Landlessness and poverty impelled thousands of people from this corner of Guangdong to venture overseas from the mid-19th century onwards. The first wave of migrants went to California as gold miners in the late 1840s. The next entrants to 'Gold Mountain', as California - and by extension the United States - was dubbed by the overseas Chinese, went as contract labourers to construct the transcontinental railways.

While grinding poverty at home was the principal reason why many Toi Shan people emigrated, inter-ethnic discord was also a factor. Hakka and Cantonese had rubbed along uneasily for centuries but, by the 1850s, the West River's chronic overpopulation and resultant landlessness had turned perennially tense relations into a powder keg.

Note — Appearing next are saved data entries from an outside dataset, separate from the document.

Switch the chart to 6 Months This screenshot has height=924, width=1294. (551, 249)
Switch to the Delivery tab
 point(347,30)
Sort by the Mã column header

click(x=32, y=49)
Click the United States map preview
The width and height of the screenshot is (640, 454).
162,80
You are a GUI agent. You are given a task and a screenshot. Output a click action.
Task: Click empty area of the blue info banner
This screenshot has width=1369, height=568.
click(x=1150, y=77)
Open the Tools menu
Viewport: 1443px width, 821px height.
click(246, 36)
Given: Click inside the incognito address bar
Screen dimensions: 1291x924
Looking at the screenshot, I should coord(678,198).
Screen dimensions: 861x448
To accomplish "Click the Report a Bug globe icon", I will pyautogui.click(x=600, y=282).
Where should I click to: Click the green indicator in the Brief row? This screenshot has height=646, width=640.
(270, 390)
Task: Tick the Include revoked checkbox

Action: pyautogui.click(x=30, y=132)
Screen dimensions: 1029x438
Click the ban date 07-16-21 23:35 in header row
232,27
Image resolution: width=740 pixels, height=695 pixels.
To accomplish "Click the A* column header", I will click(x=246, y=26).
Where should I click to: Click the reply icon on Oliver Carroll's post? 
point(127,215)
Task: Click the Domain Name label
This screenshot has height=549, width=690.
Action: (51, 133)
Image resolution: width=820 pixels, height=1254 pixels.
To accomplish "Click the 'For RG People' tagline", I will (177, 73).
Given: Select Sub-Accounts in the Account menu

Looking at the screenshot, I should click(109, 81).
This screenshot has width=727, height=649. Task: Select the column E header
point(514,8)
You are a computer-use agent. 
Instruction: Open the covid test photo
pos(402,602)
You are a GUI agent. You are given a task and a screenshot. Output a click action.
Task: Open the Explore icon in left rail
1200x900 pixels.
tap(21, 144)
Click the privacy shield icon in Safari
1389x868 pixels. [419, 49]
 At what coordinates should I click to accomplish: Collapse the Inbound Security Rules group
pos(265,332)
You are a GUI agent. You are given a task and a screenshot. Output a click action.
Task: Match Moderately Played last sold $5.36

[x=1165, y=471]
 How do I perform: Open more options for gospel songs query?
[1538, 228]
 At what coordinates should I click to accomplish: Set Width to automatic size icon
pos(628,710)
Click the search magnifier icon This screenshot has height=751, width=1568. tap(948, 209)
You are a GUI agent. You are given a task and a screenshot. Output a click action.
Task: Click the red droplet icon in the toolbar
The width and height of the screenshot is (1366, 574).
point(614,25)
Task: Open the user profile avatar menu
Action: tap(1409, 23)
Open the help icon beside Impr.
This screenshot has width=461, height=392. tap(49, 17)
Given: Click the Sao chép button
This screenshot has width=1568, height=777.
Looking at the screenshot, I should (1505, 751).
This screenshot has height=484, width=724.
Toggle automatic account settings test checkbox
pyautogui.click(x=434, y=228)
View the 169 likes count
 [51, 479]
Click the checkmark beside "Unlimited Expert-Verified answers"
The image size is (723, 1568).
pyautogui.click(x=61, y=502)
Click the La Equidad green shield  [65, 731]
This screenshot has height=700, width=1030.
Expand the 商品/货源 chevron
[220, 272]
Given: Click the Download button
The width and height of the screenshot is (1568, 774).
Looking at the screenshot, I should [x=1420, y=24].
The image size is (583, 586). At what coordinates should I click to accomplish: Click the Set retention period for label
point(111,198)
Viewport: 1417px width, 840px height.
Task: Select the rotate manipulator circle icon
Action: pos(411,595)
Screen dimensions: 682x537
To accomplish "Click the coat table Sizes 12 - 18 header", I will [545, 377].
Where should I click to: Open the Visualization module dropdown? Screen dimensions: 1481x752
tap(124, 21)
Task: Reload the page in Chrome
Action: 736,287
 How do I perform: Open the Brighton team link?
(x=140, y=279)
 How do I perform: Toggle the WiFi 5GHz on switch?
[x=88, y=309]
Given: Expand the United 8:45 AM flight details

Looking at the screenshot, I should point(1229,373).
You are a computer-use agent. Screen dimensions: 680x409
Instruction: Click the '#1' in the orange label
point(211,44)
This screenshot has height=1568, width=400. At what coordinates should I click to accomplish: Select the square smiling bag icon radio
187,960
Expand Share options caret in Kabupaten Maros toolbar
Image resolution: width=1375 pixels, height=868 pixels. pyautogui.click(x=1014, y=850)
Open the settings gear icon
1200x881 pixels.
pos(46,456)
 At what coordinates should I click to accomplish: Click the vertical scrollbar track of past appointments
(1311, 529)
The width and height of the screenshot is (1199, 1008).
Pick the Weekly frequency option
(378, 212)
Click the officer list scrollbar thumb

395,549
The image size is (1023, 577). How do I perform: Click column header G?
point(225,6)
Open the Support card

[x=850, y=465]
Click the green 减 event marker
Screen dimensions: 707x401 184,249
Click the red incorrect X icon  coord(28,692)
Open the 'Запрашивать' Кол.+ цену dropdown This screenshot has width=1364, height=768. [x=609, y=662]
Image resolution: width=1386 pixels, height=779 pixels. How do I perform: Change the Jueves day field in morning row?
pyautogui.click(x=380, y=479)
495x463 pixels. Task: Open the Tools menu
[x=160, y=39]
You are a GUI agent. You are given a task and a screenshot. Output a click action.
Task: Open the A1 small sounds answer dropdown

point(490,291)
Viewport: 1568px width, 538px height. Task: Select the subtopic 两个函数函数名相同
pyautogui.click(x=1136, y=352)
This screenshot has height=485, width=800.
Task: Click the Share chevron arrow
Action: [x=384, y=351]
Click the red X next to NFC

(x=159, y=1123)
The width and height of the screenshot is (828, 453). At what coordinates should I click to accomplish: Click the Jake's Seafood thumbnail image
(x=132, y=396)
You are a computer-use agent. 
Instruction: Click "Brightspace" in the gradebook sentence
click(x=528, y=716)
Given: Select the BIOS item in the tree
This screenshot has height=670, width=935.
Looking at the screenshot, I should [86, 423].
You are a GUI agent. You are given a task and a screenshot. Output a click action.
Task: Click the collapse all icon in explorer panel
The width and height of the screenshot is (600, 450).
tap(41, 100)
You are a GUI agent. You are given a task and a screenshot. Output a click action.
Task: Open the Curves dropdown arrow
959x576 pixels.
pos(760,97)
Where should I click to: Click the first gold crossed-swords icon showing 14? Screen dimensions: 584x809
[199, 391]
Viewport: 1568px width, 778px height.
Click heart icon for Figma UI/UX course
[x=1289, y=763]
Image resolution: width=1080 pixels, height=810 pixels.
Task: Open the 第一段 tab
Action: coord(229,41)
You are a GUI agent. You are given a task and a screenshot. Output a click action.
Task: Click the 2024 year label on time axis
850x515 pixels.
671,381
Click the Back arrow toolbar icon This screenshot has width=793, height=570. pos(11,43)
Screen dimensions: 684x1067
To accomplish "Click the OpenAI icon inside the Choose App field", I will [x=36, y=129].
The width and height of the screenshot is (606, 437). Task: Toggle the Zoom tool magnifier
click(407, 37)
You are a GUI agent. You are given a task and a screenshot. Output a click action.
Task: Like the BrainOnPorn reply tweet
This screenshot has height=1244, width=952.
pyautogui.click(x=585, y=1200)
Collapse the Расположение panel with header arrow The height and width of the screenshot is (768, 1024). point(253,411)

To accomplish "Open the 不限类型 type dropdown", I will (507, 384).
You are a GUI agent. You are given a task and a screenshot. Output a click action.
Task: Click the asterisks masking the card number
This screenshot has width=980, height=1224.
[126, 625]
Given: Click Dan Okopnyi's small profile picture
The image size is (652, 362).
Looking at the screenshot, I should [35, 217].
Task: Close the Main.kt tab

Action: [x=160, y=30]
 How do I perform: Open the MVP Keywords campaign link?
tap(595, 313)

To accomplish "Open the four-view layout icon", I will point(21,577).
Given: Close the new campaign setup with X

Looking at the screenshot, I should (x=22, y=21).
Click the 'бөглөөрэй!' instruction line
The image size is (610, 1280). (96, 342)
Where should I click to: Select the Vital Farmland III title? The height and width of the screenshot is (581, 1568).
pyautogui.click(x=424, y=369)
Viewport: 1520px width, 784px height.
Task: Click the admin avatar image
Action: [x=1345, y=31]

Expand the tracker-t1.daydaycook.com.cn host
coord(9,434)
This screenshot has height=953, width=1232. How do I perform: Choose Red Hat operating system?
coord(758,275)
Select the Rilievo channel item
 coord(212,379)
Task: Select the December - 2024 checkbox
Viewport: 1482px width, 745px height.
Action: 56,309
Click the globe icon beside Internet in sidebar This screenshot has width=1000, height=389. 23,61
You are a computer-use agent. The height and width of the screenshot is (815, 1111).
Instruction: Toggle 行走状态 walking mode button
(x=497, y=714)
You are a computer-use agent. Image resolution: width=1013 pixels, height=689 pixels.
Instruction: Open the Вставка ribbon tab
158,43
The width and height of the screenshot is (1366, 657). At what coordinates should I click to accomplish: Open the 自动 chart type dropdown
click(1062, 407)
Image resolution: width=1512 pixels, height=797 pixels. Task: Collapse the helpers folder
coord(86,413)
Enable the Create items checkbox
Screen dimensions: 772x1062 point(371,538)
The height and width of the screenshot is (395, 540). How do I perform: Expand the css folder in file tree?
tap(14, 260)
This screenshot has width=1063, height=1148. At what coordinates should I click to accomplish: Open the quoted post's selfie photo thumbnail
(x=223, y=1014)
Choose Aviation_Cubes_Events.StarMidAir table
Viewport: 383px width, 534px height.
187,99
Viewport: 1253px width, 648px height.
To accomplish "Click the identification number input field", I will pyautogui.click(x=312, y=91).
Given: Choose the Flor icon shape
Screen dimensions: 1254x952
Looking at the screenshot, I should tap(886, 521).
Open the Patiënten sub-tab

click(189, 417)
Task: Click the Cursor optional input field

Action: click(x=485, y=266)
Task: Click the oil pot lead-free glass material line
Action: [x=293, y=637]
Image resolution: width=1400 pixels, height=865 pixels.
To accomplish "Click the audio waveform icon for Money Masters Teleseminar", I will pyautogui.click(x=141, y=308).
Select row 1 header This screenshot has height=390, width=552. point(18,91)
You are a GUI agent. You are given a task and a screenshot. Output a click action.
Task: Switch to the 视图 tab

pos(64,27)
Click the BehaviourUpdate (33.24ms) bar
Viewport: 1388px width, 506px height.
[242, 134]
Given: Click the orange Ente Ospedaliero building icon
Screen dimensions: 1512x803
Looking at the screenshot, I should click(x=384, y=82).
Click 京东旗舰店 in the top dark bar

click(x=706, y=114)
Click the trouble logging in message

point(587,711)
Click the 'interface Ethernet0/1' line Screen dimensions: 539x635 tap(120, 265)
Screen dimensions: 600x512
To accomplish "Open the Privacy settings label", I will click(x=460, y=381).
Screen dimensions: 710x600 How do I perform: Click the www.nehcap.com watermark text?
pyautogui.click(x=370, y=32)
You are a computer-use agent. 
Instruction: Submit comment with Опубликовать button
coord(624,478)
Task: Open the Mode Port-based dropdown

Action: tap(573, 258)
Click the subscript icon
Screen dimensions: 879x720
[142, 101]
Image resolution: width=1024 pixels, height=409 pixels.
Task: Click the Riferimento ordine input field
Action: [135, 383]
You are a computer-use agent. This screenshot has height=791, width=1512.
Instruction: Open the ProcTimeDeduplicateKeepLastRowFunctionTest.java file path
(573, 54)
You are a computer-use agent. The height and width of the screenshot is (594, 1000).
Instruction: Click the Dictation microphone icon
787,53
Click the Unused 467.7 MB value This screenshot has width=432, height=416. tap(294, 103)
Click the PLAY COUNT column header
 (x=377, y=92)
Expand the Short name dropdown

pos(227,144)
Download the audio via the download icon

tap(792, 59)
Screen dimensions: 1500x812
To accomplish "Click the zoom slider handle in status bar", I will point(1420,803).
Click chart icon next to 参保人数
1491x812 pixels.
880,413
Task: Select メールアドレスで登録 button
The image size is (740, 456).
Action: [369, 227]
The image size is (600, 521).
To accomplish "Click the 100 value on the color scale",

Open warfare flared in West River districts in the early 1850s, evolving into the Taiping Rebellion - sometimes described as the most devastating civil war in history. Initial disturbances occurred around Toi Shan, with inter-ethnic economic rivalries the principal underlying cause.

Until mass migration from Hong Kong and other parts of the mainland altered the intra-ethnic balance in the late 20th century, more than 75 per cent of all Chinese in North America claimed at least one ancestor as a Toi Shan native. Before the early 1980s, and the popularisation of Hong Kong pronunciation due to radio, television and videos, Toi Shan-accented Cantonese was the predominant language spoken in America's many Chinatowns.

Notable Toi Shan 'natives' include Adrienne Clarkson (formerly Adrienne Poy), the former governor general of Canada, Julius Chan, the former prime minister of Papua New Guinea, actor Tony Leung Chiu-wai and Financial Secretary John Tsang Chun-wah.

Enough migrated elsewhere in the delta for a once-remote neighbourhood in northern Macau to be named Toi Shan by immigrants; Hong Kong's connections to Toi Shan also remain strong; Wan Chai has a Toi Shan Association Building, and the association operates a primary and secondary school in the New Territories.

To get to Toi Shan from Hong Kong, you can travel by ferry to Jiangmen, then take a bus. Alternatively, you could head to Zhuhai and take a bus from there.